-- START EXERCISE INPUTS --

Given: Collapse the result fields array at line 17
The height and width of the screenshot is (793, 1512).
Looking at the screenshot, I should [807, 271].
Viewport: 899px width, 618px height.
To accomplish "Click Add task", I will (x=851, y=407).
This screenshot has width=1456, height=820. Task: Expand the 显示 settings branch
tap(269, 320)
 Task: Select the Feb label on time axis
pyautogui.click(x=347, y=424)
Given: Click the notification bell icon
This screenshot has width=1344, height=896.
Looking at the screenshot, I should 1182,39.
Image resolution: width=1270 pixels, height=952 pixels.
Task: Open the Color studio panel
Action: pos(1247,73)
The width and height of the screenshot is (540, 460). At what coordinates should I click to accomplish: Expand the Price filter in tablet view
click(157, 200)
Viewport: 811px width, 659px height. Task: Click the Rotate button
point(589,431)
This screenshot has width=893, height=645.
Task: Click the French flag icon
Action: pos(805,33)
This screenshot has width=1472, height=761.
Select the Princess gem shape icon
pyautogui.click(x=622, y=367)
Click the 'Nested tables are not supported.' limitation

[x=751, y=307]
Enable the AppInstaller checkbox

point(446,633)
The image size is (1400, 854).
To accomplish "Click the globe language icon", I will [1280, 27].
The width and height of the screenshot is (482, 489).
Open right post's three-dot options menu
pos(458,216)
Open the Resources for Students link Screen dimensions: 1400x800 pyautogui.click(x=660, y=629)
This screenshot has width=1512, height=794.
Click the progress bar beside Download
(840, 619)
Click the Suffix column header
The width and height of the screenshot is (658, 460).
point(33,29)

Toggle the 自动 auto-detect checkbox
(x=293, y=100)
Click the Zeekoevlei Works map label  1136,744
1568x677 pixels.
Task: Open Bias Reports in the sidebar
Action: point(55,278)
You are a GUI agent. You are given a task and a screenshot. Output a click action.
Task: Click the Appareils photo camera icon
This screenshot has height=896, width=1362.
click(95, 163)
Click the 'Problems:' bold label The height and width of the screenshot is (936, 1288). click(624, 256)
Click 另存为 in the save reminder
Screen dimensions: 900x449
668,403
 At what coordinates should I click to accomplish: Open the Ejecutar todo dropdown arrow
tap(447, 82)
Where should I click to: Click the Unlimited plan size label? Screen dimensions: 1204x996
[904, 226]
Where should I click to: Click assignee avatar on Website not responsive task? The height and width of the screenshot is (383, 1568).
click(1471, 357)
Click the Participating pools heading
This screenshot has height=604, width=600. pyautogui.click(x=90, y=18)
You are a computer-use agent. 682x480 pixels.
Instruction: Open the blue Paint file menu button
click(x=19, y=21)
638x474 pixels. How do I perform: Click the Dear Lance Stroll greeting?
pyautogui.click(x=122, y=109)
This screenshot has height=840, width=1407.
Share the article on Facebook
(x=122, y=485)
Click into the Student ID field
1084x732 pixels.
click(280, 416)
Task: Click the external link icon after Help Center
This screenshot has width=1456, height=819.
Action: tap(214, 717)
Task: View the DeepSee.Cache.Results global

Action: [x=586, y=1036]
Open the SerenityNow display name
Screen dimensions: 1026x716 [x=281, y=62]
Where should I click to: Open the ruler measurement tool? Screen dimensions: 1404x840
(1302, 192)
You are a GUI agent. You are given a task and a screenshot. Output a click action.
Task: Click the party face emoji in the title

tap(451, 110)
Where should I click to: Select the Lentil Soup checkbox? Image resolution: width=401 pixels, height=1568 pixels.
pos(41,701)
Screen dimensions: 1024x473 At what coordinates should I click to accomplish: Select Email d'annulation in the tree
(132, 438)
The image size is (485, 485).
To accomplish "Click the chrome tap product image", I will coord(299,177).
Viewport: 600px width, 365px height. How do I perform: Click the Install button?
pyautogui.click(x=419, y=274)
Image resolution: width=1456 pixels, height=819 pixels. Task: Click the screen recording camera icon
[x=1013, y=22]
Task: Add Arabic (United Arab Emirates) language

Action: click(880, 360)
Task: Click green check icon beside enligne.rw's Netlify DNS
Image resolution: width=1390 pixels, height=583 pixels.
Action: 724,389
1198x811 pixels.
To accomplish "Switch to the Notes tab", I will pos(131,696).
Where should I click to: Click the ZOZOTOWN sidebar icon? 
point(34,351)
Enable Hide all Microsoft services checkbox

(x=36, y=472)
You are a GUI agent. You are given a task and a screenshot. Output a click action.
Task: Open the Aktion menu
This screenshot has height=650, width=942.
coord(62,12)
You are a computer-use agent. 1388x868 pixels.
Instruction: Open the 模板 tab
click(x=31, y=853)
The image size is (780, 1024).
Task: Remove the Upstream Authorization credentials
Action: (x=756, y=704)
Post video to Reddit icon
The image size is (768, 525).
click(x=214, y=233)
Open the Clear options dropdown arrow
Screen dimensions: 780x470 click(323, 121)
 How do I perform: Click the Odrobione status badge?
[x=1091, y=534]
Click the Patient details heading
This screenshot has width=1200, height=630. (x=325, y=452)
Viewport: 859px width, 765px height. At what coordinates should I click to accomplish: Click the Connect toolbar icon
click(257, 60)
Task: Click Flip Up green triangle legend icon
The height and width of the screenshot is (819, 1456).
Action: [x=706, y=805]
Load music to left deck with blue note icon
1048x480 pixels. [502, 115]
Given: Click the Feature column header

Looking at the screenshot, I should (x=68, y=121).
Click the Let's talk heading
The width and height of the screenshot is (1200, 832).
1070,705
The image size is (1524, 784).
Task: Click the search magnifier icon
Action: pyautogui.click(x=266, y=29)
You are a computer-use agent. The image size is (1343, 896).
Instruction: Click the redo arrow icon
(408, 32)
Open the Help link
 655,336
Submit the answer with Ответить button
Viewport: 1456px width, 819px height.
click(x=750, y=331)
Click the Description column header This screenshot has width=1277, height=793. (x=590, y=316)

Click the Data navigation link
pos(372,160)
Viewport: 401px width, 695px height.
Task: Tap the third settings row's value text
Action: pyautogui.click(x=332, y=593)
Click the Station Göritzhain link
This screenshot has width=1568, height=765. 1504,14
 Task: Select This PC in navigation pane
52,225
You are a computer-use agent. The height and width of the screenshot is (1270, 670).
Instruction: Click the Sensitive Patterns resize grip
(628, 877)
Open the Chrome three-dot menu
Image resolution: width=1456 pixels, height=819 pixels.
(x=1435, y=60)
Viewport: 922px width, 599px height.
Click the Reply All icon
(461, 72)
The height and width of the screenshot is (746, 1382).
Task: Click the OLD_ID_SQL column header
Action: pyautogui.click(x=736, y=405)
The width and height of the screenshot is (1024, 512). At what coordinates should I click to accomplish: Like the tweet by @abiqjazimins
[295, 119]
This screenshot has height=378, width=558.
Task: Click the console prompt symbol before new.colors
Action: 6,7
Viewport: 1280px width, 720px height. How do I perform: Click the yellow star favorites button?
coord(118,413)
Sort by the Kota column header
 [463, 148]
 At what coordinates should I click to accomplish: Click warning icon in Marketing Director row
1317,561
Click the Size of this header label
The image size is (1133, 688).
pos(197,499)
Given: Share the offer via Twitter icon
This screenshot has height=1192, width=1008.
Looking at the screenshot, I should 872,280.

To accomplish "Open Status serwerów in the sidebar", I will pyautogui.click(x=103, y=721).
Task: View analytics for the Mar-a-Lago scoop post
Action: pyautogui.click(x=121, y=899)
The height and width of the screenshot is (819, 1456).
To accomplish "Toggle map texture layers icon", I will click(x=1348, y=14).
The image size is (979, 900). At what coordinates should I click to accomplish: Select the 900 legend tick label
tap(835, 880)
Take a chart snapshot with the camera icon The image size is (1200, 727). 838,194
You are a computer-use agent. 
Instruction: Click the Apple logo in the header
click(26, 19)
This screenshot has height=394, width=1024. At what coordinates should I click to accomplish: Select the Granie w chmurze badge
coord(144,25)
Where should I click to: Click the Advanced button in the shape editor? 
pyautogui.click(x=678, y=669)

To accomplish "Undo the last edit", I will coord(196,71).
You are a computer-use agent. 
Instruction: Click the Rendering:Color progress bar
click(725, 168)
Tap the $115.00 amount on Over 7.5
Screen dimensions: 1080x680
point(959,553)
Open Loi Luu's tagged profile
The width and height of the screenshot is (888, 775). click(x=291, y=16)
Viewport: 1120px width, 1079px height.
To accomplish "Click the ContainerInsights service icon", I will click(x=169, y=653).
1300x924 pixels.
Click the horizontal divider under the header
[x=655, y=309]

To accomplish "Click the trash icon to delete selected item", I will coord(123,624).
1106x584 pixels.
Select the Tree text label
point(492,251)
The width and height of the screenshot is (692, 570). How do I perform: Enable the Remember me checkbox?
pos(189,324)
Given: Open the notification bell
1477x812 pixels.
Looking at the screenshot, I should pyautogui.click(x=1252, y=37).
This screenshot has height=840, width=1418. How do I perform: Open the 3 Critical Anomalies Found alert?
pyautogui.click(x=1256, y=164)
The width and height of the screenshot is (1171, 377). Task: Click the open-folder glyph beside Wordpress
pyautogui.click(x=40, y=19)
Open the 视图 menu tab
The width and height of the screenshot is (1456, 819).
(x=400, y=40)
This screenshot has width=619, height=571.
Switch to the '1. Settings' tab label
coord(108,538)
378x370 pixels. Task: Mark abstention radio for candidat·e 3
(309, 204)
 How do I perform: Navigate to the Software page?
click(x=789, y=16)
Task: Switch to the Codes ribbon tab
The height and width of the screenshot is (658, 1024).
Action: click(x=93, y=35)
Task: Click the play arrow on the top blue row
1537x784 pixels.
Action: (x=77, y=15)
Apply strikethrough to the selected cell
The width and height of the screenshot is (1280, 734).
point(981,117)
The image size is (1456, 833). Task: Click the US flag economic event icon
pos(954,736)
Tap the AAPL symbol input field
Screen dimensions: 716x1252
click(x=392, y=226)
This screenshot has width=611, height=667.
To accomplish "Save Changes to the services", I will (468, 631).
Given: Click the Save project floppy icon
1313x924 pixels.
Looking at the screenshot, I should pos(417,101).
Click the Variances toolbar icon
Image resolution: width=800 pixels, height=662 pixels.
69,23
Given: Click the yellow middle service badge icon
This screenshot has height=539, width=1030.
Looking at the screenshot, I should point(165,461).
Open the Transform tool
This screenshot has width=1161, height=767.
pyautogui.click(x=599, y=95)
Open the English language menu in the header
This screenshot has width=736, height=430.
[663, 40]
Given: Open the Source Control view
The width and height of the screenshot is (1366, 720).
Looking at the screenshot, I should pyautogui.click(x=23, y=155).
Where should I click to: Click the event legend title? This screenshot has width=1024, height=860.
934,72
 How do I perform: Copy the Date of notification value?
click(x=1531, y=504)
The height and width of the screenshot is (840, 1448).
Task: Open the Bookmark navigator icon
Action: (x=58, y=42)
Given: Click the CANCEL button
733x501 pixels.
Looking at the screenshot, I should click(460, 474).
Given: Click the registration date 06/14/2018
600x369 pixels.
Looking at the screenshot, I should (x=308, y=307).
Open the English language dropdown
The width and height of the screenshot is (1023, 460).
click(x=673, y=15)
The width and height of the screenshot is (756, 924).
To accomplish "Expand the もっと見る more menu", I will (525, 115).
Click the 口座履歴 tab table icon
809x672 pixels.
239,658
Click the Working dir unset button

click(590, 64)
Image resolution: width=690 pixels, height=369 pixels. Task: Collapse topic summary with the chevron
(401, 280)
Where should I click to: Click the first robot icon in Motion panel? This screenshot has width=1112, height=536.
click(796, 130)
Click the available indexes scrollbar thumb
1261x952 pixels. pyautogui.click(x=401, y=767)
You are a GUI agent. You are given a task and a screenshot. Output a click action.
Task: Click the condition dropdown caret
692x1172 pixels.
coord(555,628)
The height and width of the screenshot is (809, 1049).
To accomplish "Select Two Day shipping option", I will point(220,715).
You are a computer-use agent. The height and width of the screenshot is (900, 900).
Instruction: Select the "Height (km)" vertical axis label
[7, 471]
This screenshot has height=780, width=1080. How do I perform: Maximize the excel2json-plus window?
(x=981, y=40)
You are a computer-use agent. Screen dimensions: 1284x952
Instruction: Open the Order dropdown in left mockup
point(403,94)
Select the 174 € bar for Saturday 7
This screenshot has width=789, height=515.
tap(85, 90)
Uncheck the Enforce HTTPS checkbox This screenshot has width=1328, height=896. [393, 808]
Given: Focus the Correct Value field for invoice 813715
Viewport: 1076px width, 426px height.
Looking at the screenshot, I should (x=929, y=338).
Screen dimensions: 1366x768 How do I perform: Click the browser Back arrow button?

-- END EXERCISE INPUTS --

• _TASK BRIEF_:
Lay out the lines of the material as a Markdown table with the columns Row and Line, omitting blank lines. Begin at the line that contains "Enable the AppInstaller checkbox" and stop after the line that contains "pos(458,216)".

• _EXPECTED ANSWER_:
| Row | Line |
|---|---|
| 1 | Enable the AppInstaller checkbox |
| 2 | point(446,633) |
| 3 | The image size is (1400, 854). |
| 4 | To accomplish "Click the globe language icon", I will [1280, 27]. |
| 5 | The width and height of the screenshot is (482, 489). |
| 6 | Open right post's three-dot options menu |
| 7 | pos(458,216) |